Lodash's CDN Footprint
The full Lodash library weighs approximately 24 KB minified and gzipped when loaded from a CDN. That's not enormous, but it's not trivial either — especially on mobile connections. You can reduce this by:
- Loading individual Lodash methods:
cdn.jsdelivr.net/npm/lodash.debounce - Using a bundler with tree shaking to include only what you use.
- Importing per-method packages:
lodash.clonedeep,lodash.merge, etc.
Function-by-Function Comparison
| Lodash Function | Native Equivalent | Replace? |
|---|---|---|
_.map(arr, fn) |
arr.map(fn) |
✅ Yes |
_.filter(arr, fn) |
arr.filter(fn) |
✅ Yes |
_.flat(arr, depth) |
arr.flat(depth) |
✅ Yes |
_.uniq(arr) |
[...new Set(arr)] |
✅ Yes |
_.cloneDeep(obj) |
structuredClone(obj) |
✅ Yes (modern browsers) |
_.debounce(fn, ms) |
No native equivalent | ❌ Keep Lodash (or write your own) |
_.throttle(fn, ms) |
No native equivalent | ❌ Keep Lodash (or write your own) |
_.merge(obj1, obj2) |
Object.assign() (shallow only) |
⚠️ Partial — use Lodash for deep merge |
_.groupBy(arr, key) |
Object.groupBy(arr, fn) (ES2024) |
⚠️ Only in very modern environments |
When to Keep Lodash
Lodash still earns its place in your CDN stack when:
- You rely on debounce or throttle — writing these correctly from scratch is tricky and error-prone.
- You need deep object merging that
Object.assign()can't handle. - You're working in a legacy codebase that already depends on Lodash throughout.
- Your team values Lodash's consistent, well-documented API over scattering native equivalents across the codebase.
When to Drop Lodash
- You're building a performance-critical application where every KB matters.
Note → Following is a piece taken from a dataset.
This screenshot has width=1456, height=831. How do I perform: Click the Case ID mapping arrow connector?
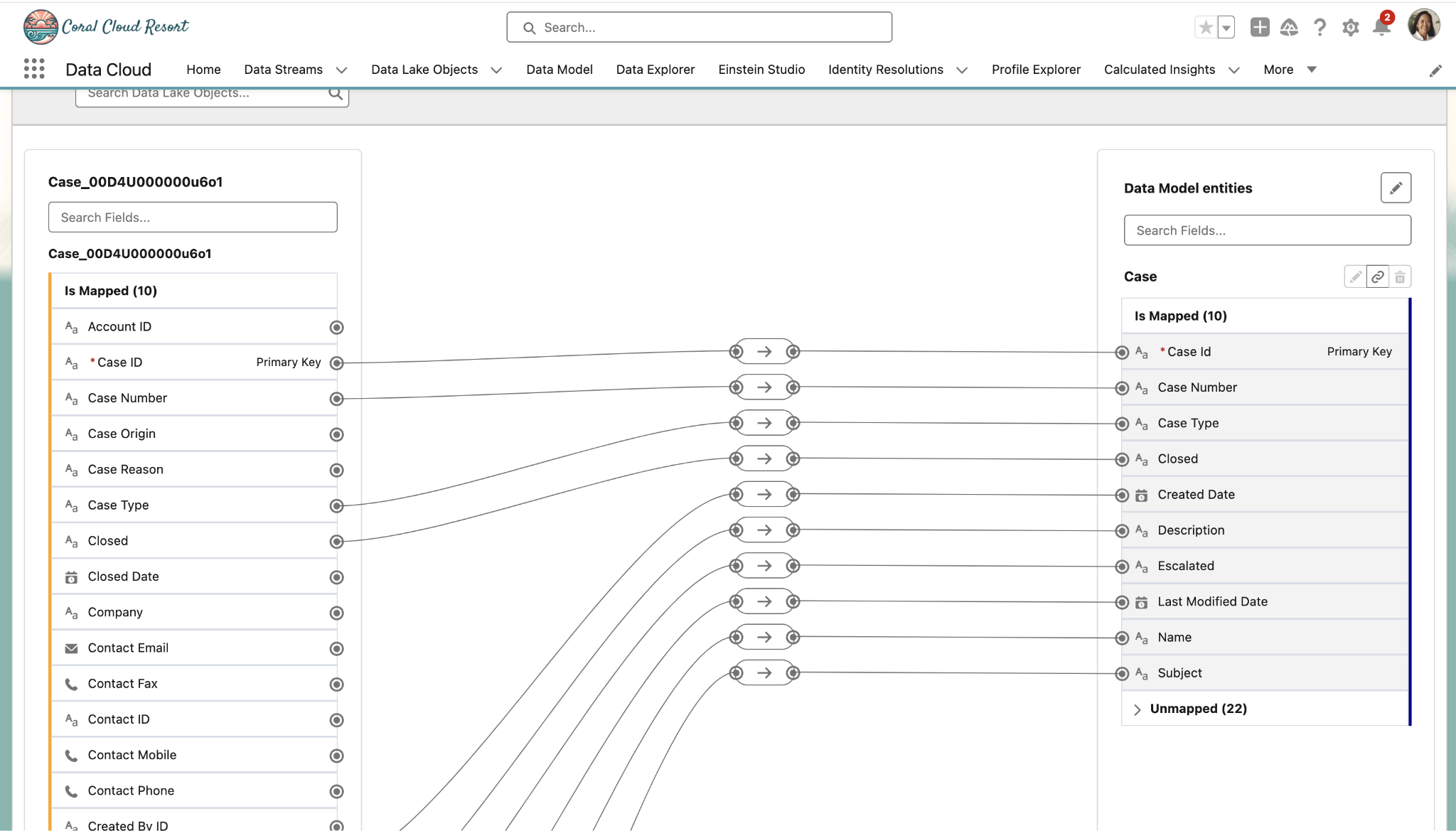pyautogui.click(x=764, y=352)
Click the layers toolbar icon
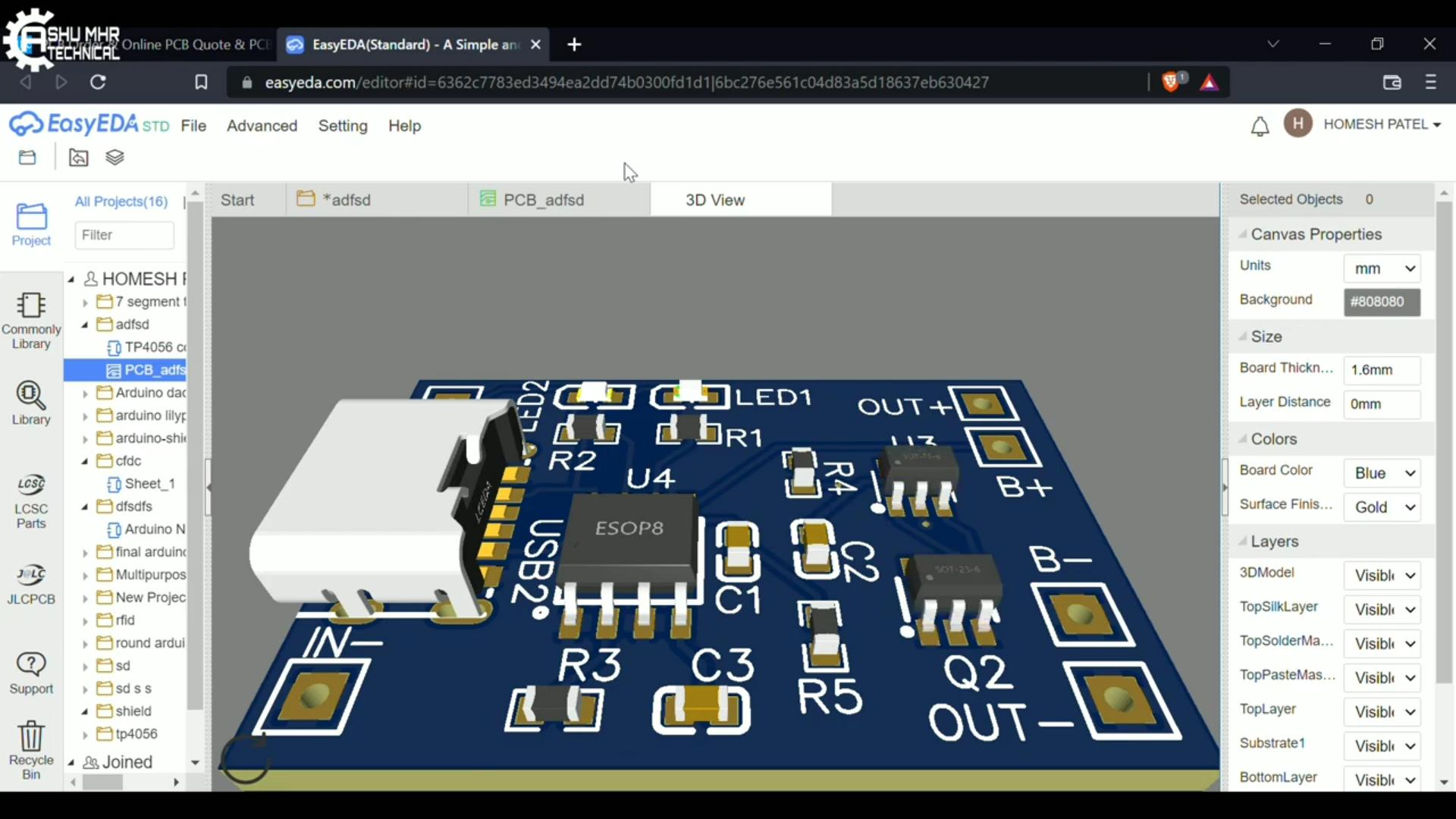1456x819 pixels. 115,157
- You only use Lodash for a handful of simple array/object methods easily replaced by native syntax.
- Your target environment is modern browsers only (ES2020+), giving you
structuredClone,flatMap, optional chaining, and more.
The Balanced Approach
The smartest strategy is a hybrid: audit which Lodash functions your project actually uses, replace the ones that have clean native equivalents, and keep only the specific Lodash utilities (like debounce) that are genuinely hard to replicate. Load these as individual CDN packages rather than the whole library. This gives you the utility of Lodash where it counts, without the full payload.